Word for word, copy the lines beginning at the one with "Click the excelrpythoncodes root folder icon" and ending at the last line below; pictures stay out.

** Opening Task data block **

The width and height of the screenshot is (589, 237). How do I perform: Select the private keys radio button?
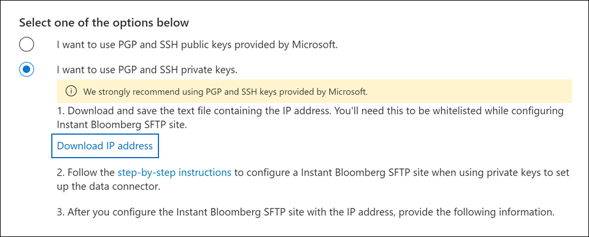(27, 70)
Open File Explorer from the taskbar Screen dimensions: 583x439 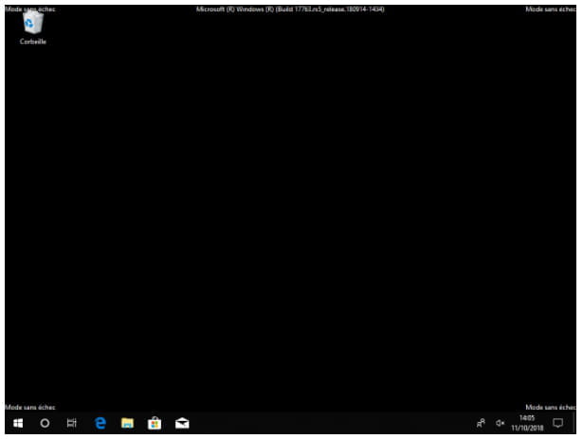(127, 424)
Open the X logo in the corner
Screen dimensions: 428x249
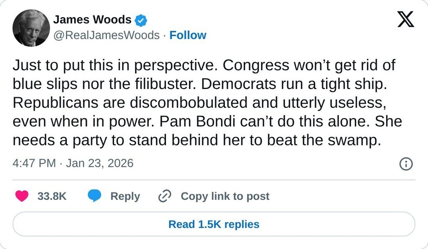[405, 20]
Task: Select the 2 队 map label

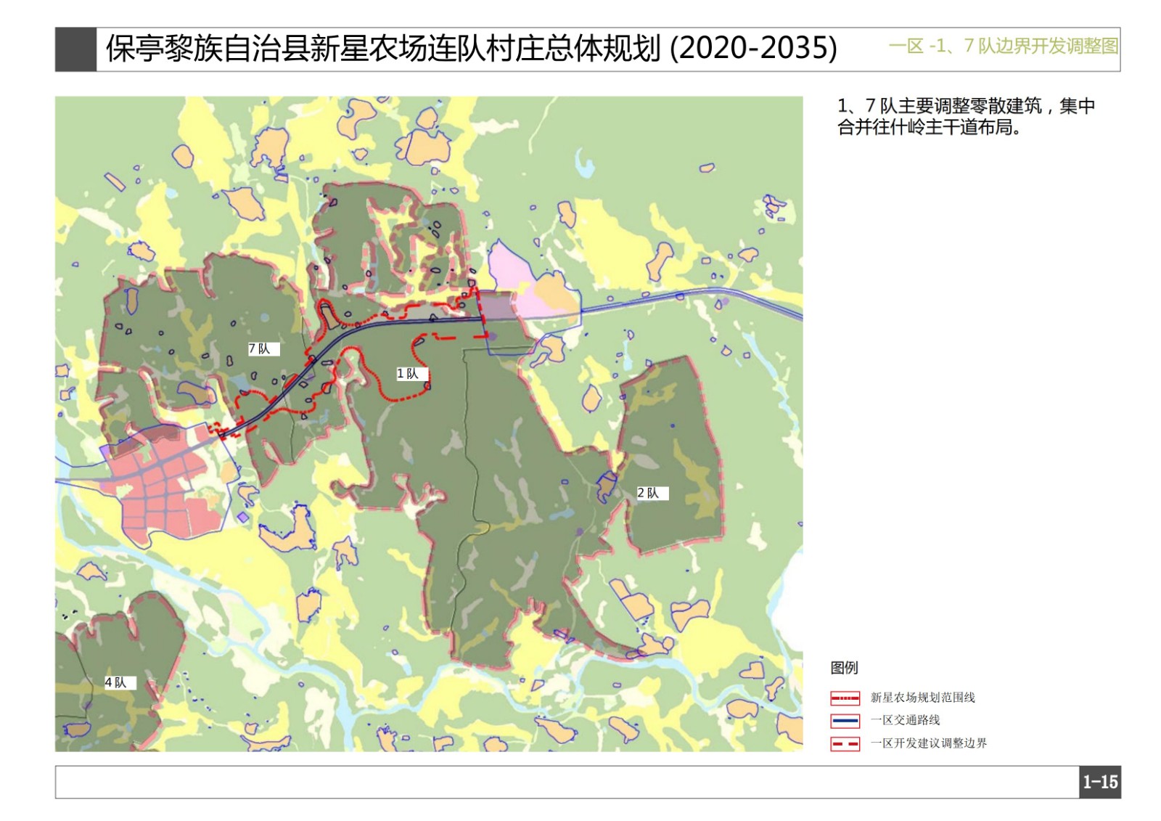Action: (x=649, y=493)
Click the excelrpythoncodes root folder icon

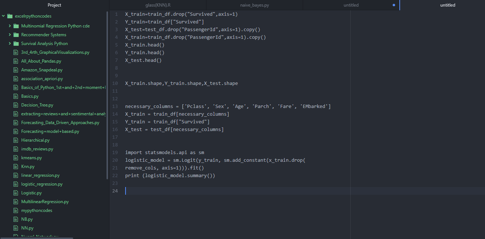tap(10, 16)
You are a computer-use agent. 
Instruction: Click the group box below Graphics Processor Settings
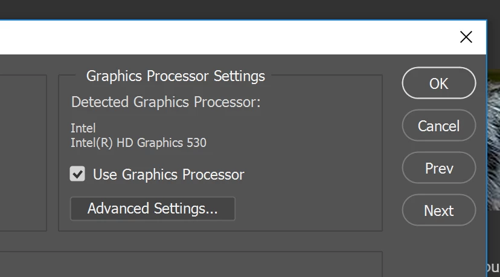(x=191, y=264)
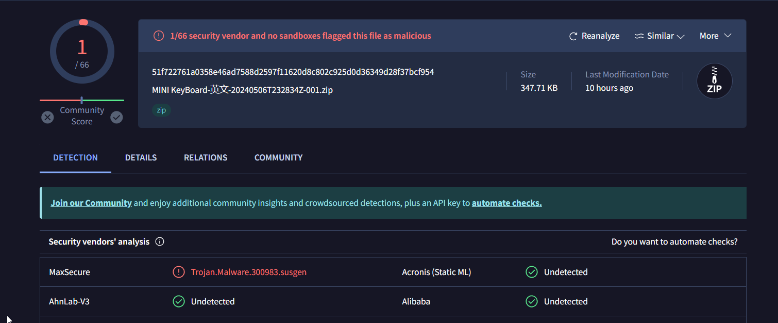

** Closing Task data block **

● Answer box
Click the excelrpythoncodes root folder icon

tap(10, 16)
You are a computer-use agent. 
Instruction: Click the group box below Graphics Processor Settings
(x=191, y=264)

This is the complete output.